WHAT YOU HAVE TO DO: Every line from the line containing "At what coordinates" through the end of the data is to be reproduced exactly, excluding pictures.

Start of STORED DATA

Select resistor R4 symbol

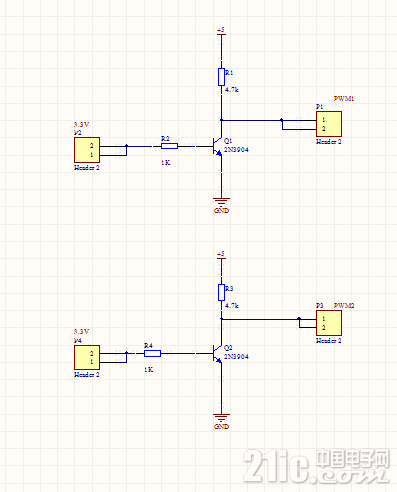coord(152,353)
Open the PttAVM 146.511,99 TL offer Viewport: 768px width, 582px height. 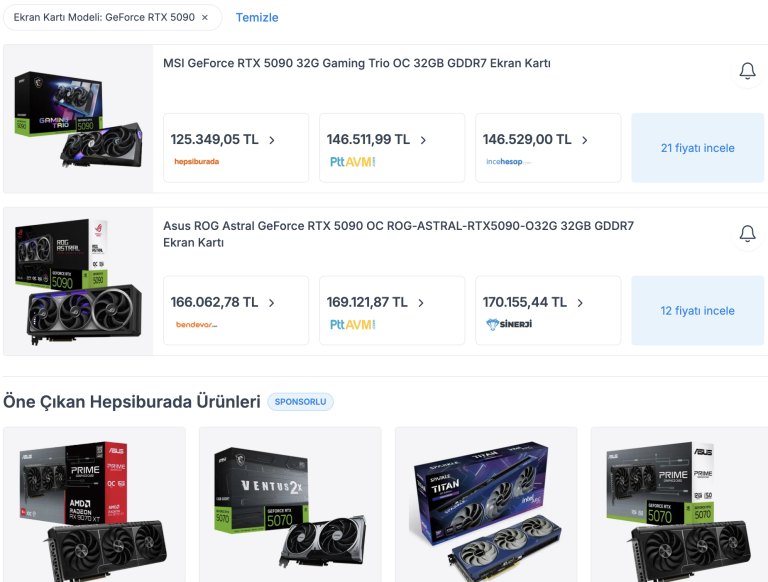click(392, 148)
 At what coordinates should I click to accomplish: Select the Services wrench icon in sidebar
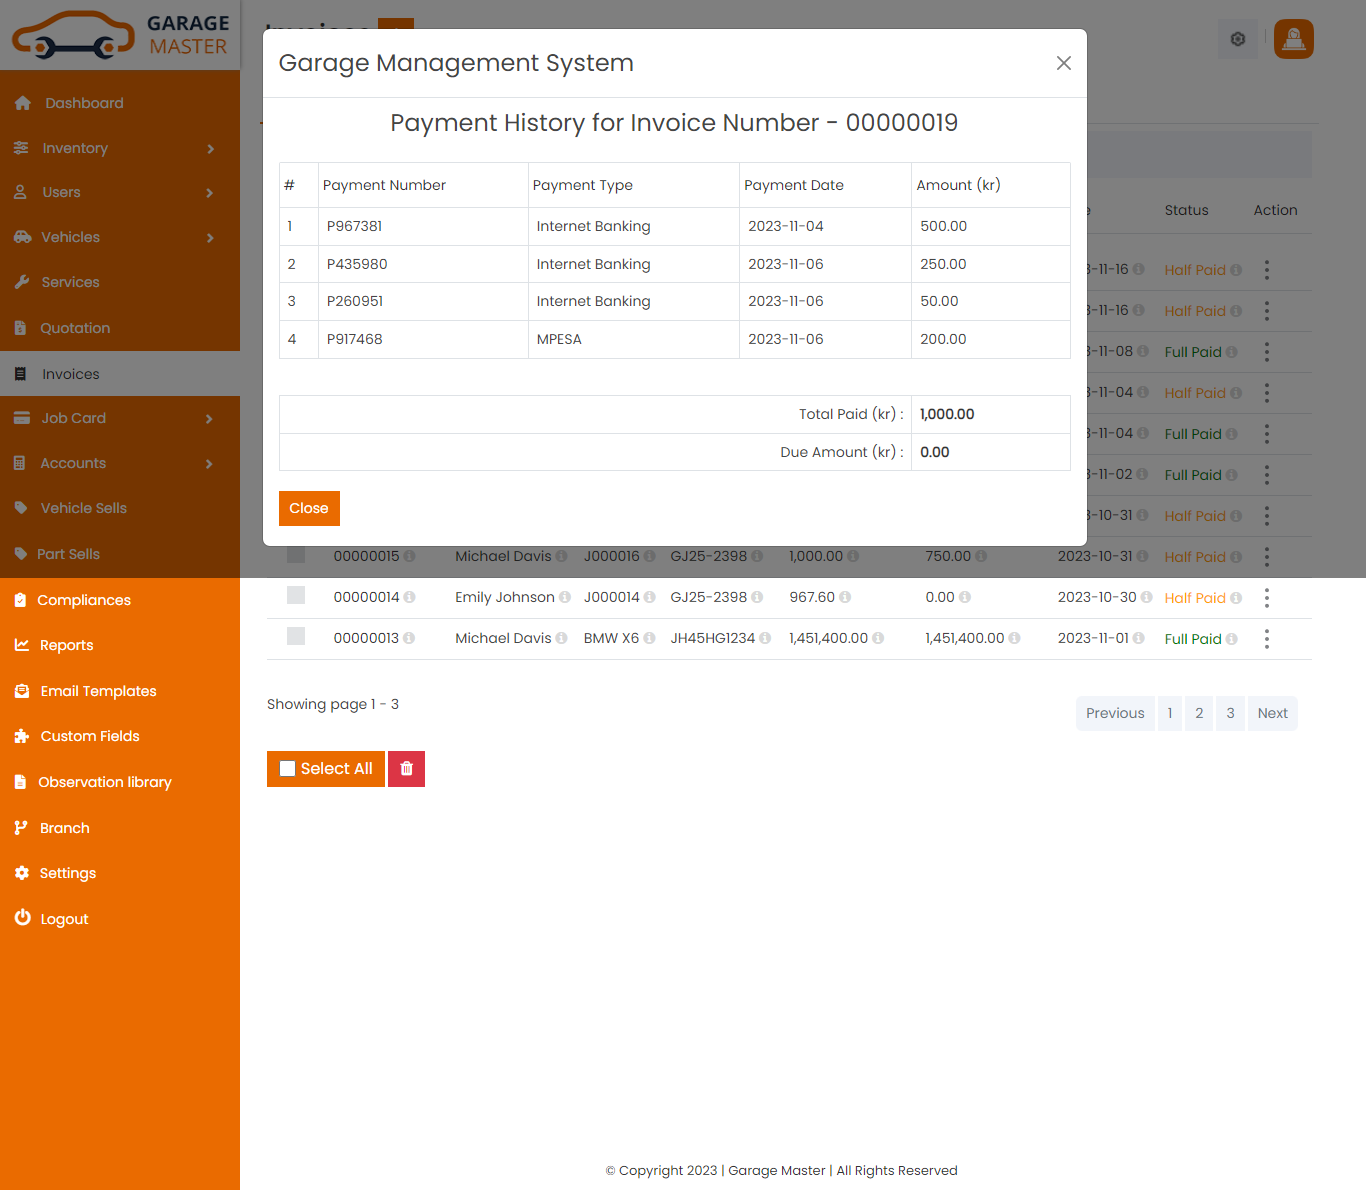tap(23, 282)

End of STORED DATA

COMPLETED TASK:
 At what coordinates should I click to accomplish: Select the Services wrench icon in sidebar
tap(23, 282)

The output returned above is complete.